La nouvelle administration procèdera également à diverses nominations dans les agences fédérales indépendantes. Si les dirigeants de ces agences ne peuvent pas être démis sans raison de leur mandat par le président, il est cependant à noter que : (i) le président pourra avec le soutien du Congrès pourvoir de nombreux sièges dans les instances dirigeantes de ces agences, aujourd’hui vacants en raison de l’opposition du Congrès sortant (deux postes sur les cinq commissaires  à la CFTC et à la SEC, deux postes sur les sept au Board de la Federal Reserve) ;  (ii) les mandats de la majorité des Présidents de ces agences, tous nommés par B. Obama, arrivent à échéance avant 2020 (dont celui de J. Yellen de la Fed en 2018), et leurs successeurs seront donc désignés par l’Administration Trump ; (iii) on ne peut exclure certaines démissions spontanées de dirigeants d’agences qui devront alors être remplacés. Enfin beaucoup d’incertitudes demeurent sur les évolutions du mode de gouvernance du Bureau de Protection des Consommateurs de Produits financiers (CFPB), récemment déclaré non constitutionnel. Les juges ont pour le moment décidé que le Directeur pouvait être renvoyé sans justification par le Président, rendant le renvoi du Directeur actuel R. Cordray par D. Trump très probable. Mais l’Administration actuelle a fait appel, et par ailleurs les Républicains du Congrès ont souvent émis la volonté de transformer la gouvernance du CFPB en une Commission à 5 membres – voire de le supprimer.

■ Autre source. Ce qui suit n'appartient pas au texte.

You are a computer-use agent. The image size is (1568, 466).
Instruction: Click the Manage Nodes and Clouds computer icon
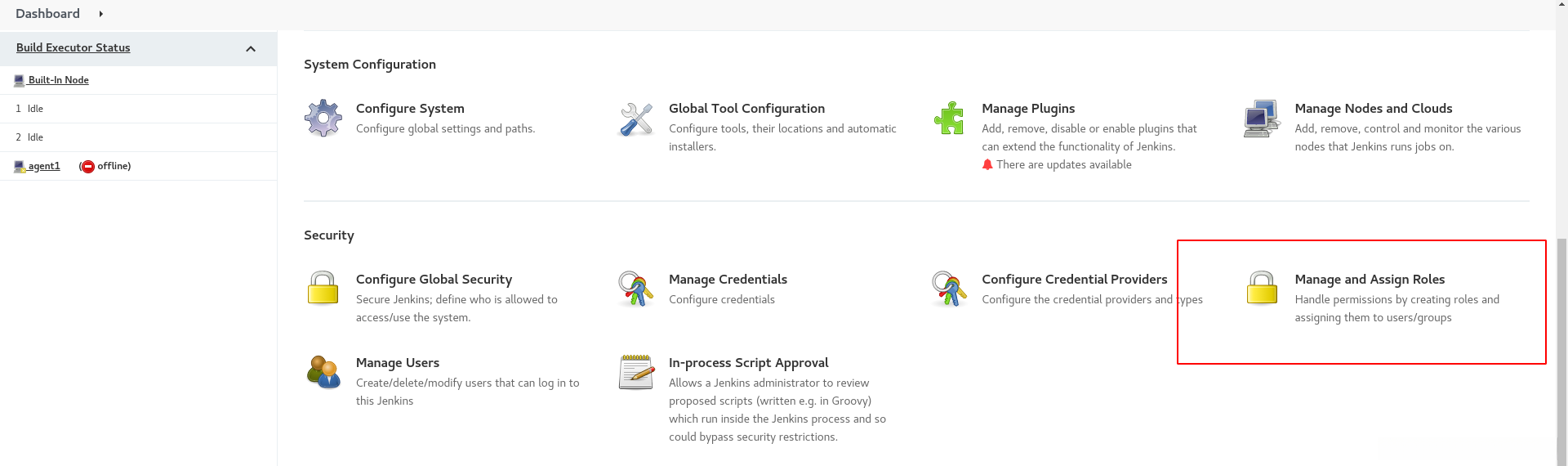(1262, 119)
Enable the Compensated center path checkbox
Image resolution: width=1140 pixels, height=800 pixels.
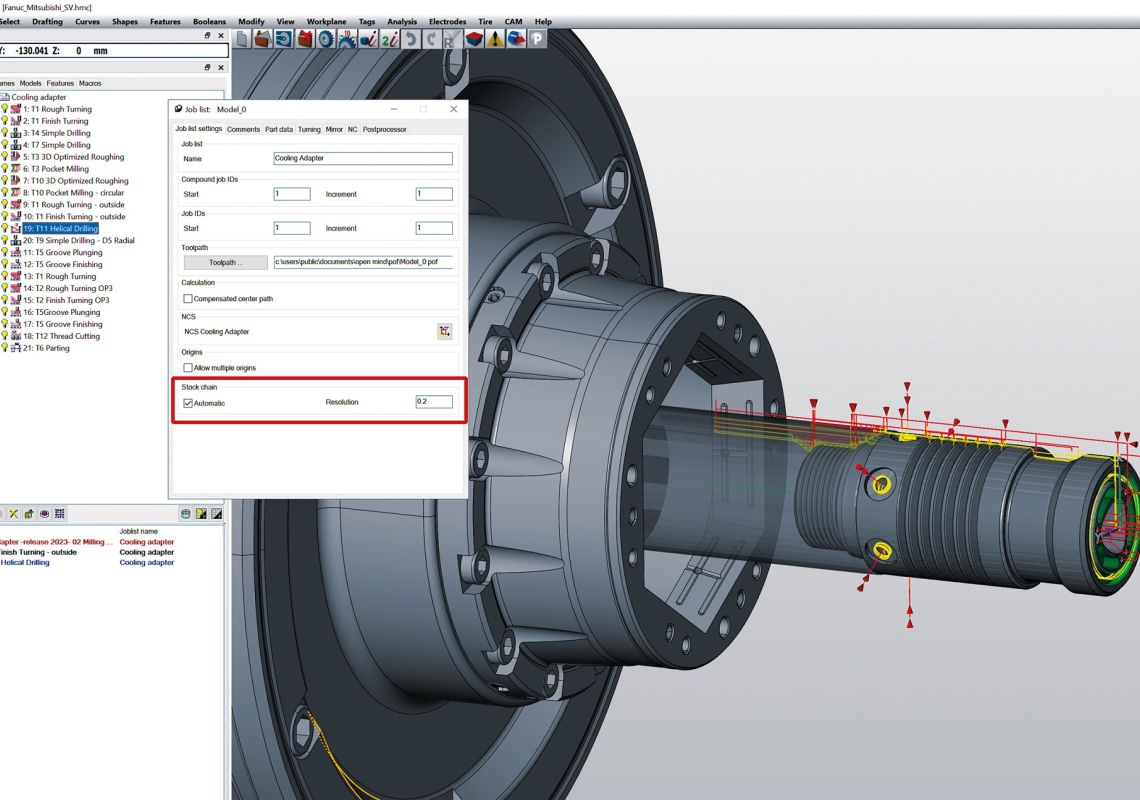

Régulation bancaire – commentaires de la FDIC sur l’Union Européenne

Le vice-Président de la Federal Deposit Insurance Corporation (FDIC), Thomas Hoenig, a critiqué l’Union Européenne, l’accusant de chercher à protéger les banques européennes face à la révision des exigences de capital de Bâle 3. Il a qualifié les efforts européens de « contre-intuitifs et contre-productifs ». Il a regretté un nivellement par le bas (« race to the bottom ») et que certaines juridictions « menacent de quitter les négociations » si elles considèrent les nouvelles mesures comme trop strictes. Il faisait notamment référence aux remarques du Commissaire européen, vice-président de la Commision, V. Dombrovskis en septembre, qui avait affirmé que le Comité de Bâle devrait retravailler ses standards de mesure du risque du capital et les limitations sur les modèles internes, et abandonner les planchers de risque. T. Hoenig est favorable à des ratios plus simples et plus contraignants, et contre le recours aux modèles internes. Plus globalement, T. Hoenig a réaffirmé que la mise en place de règles plus contraignantes sur les banques ne serait pas défavorable à l’économie.

Marchés financiers – accès des régulateurs aux algorithmes des traders

La CFTC a annoncé une proposition de règle visant à faciliter son accès aux algorithmes utilisés par les traders. Cette décision s’inscrit dans une volonté plus globale de mieux contrôler et maîtriser les risques liés au trading automatique. Jusqu’ici, la CFTC ne pouvait accéder aux codes utilisés par les entreprises sous son autorité qu’en demandant une assignation (subpoena) à un juge. La règle vise à donner aux équipes de la CFTC un accès direct. La proposition a généré des réactions souvent négatives des différents acteurs de l’industrie, qui s’inquiètent d’un accès trop important et sans garde-fou juridique à ce qu’ils considèrent comme de la propriété intellectuelle.